When he talked to McAuliffe, she had the same feeling.
“I asked her about this. … ‘You’re going to go up in this bomb, essentially. Are you afraid?’ And she said, ‘No.’ She said exactly that. ‘I trust that they know what they’re doing.'”
He went on to cover the Challenger investigation hearings in Washington before retiring from journalism in 1989. Those hearings revealed how engineers had raised red flags about the dangers that cold weather posed to the O rings within the shuttle’s solid rocket boosters, which were ultimately blamed for the explosion. But those warnings were ignored.
“To watch them tell this story of the back-and-forth of the conversation and the pressure that they felt, and the scientific evidence that they presented based on their engineering skill, and yet being pressured to cave. … I saw what can happen when someone is forced to break the sanctity of their own values and ethics. And it was horrifying.”
Through a lens
Sentinel photographer Red Huber, who had covered most of the previous 24 shuttle launches, recalled the confusion of some in the crowd — and the growing realization of others. He shot the launch from Astronaut Road, where the Apollo Saturn V Center is today.
“When I saw the solid rocket booster going off to the side, I said, ‘Oh, this is not good.’ I knew there was something terribly wrong,” he said. “When that explosion happened, when it started to break apart, I knew there was something going on, but there were some ‘oohs’ and ‘ahs’ in the crowd, and I knew that they’d never seen it before, and so they didn’t know what to expect.”
Huber went on to cover every shuttle mission after that, retiring from the Sentinel in 2018. But he remembers the excitement of the Challenger crew and the NASA employees that were there to cheer them on.
“To me, it was electrifying,” he said. “The pep in their step, when they came out of the astronaut headquarters. … It gave you goosebumps.”
That moment of happiness is what stays with him, even though the days to come were full of tragedy.
“What comes to my mind always is the smile on Christa’s face, the waving, the smiles of all the astronauts.”
Lessons learned
The Challenger explosion came 19 years after NASA’s first major tragedy, the deaths of the three Apollo 1 astronauts during a routine test on the launch pad in 1967. NASA suffered again with the destruction of Space Shuttle Columbia 17 years later in 2003. And again, the agency had to look inward to challenge a culture that put safety at risk for the sake of progress.
Now, each year, the agency holds a Day of Remembrance on the fourth Thursday of January, as all three tragedies’ anniversaries fall within just six days of one another.
A renewed commitment to safety, NASA leadership says, is now clearly the No. 1 priority.
“They aren’t statistics.
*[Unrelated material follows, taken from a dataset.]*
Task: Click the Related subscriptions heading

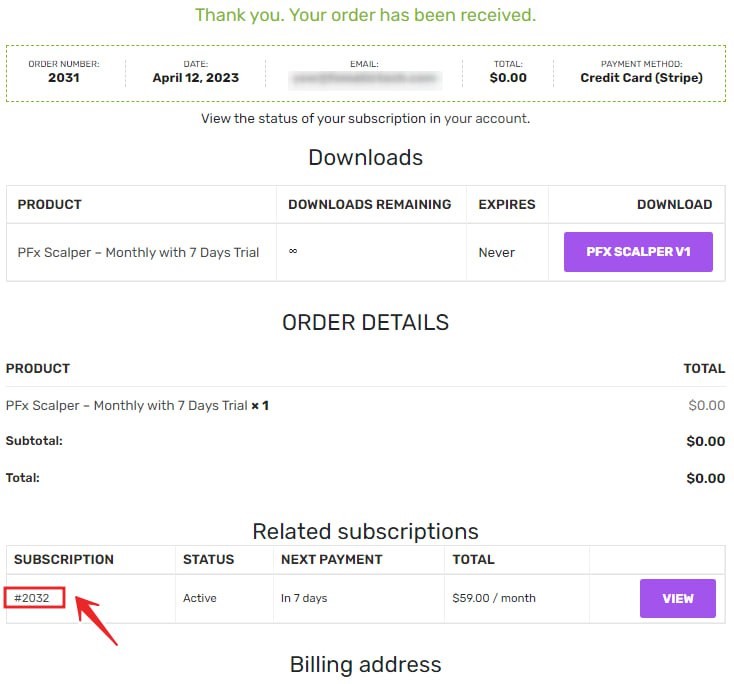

They were colleagues, parents, friends and explorers who accepted the risk because they believed in what we were doing. Their sacrifices aren’t in vain,” NASA Administrator Jared Isaacman said. “They’re why we improve safety, why we challenge outdated processes, and why we evolve our mission.”
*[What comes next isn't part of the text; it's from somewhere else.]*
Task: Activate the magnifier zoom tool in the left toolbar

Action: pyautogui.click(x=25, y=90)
Those lessons are front and center with the forthcoming Artemis II mission, a crewed, 10-day lunar flyby. It’s the first time humans will have been that far from Earth since the end of the Apollo program in 1972.
The risk isn’t lost on the Artemis II crew.
“I went on a walk with my with my kids, I told them, ‘Here’s where the will is, here’s where the trust documents are, and if anything happens to me, here’s what’s going to happen to you,'” said commander Reid Wiseman. “And that’s just a part of this life. I actually wish more people in everyday life would talk to their families in that way, because you never know what the next day is going to bring.”